----- RECORDS -----
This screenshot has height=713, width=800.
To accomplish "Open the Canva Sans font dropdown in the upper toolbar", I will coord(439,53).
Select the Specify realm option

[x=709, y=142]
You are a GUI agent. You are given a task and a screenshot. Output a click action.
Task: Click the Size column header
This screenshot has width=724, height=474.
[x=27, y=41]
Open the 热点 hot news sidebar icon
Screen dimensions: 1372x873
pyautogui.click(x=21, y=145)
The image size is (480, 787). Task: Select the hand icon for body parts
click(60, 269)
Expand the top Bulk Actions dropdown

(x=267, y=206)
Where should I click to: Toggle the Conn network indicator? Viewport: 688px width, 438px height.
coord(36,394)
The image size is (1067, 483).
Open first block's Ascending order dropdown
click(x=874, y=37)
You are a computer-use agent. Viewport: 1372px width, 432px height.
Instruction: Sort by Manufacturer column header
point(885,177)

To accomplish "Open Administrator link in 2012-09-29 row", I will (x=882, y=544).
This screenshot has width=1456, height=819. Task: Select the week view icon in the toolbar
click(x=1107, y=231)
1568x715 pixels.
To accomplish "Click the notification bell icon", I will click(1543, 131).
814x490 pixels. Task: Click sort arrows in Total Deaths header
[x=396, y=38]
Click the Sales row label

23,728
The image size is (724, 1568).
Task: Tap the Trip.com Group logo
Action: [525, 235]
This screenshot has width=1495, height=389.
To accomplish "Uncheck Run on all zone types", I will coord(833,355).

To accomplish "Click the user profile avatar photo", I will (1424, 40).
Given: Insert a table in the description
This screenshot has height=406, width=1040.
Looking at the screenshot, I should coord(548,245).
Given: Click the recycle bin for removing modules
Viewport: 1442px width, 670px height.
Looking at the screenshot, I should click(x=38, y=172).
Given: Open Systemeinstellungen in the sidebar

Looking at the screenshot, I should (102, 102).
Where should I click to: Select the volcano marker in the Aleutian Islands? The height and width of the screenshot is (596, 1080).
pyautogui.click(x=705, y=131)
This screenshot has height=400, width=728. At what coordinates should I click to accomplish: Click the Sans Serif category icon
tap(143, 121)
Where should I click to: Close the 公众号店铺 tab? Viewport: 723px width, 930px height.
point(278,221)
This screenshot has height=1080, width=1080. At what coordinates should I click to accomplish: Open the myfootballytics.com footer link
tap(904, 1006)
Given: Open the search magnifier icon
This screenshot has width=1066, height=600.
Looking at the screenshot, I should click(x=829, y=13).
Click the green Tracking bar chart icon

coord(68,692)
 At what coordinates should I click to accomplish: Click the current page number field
-----
WHAT IS EXPECTED:
The records above are to be repeated in full, word for word.

ANSWER BOX:
This screenshot has height=713, width=800.
To accomplish "Open the Canva Sans font dropdown in the upper toolbar", I will coord(439,53).
Select the Specify realm option

[x=709, y=142]
You are a GUI agent. You are given a task and a screenshot. Output a click action.
Task: Click the Size column header
This screenshot has width=724, height=474.
[x=27, y=41]
Open the 热点 hot news sidebar icon
Screen dimensions: 1372x873
pyautogui.click(x=21, y=145)
The image size is (480, 787). Task: Select the hand icon for body parts
click(60, 269)
Expand the top Bulk Actions dropdown

(x=267, y=206)
Where should I click to: Toggle the Conn network indicator? Viewport: 688px width, 438px height.
coord(36,394)
The image size is (1067, 483).
Open first block's Ascending order dropdown
click(x=874, y=37)
You are a computer-use agent. Viewport: 1372px width, 432px height.
Instruction: Sort by Manufacturer column header
point(885,177)

To accomplish "Open Administrator link in 2012-09-29 row", I will (x=882, y=544).
This screenshot has width=1456, height=819. Task: Select the week view icon in the toolbar
click(x=1107, y=231)
1568x715 pixels.
To accomplish "Click the notification bell icon", I will click(1543, 131).
814x490 pixels. Task: Click sort arrows in Total Deaths header
[x=396, y=38]
Click the Sales row label

23,728
The image size is (724, 1568).
Task: Tap the Trip.com Group logo
Action: [525, 235]
This screenshot has width=1495, height=389.
To accomplish "Uncheck Run on all zone types", I will coord(833,355).

To accomplish "Click the user profile avatar photo", I will (1424, 40).
Given: Insert a table in the description
This screenshot has height=406, width=1040.
Looking at the screenshot, I should coord(548,245).
Given: Click the recycle bin for removing modules
Viewport: 1442px width, 670px height.
Looking at the screenshot, I should click(x=38, y=172).
Given: Open Systemeinstellungen in the sidebar

Looking at the screenshot, I should (102, 102).
Where should I click to: Select the volcano marker in the Aleutian Islands? The height and width of the screenshot is (596, 1080).
pyautogui.click(x=705, y=131)
This screenshot has height=400, width=728. At what coordinates should I click to accomplish: Click the Sans Serif category icon
tap(143, 121)
Where should I click to: Close the 公众号店铺 tab? Viewport: 723px width, 930px height.
point(278,221)
This screenshot has height=1080, width=1080. At what coordinates should I click to accomplish: Open the myfootballytics.com footer link
tap(904, 1006)
Given: Open the search magnifier icon
This screenshot has width=1066, height=600.
Looking at the screenshot, I should click(x=829, y=13).
Click the green Tracking bar chart icon

coord(68,692)
 At what coordinates should I click to accomplish: Click the current page number field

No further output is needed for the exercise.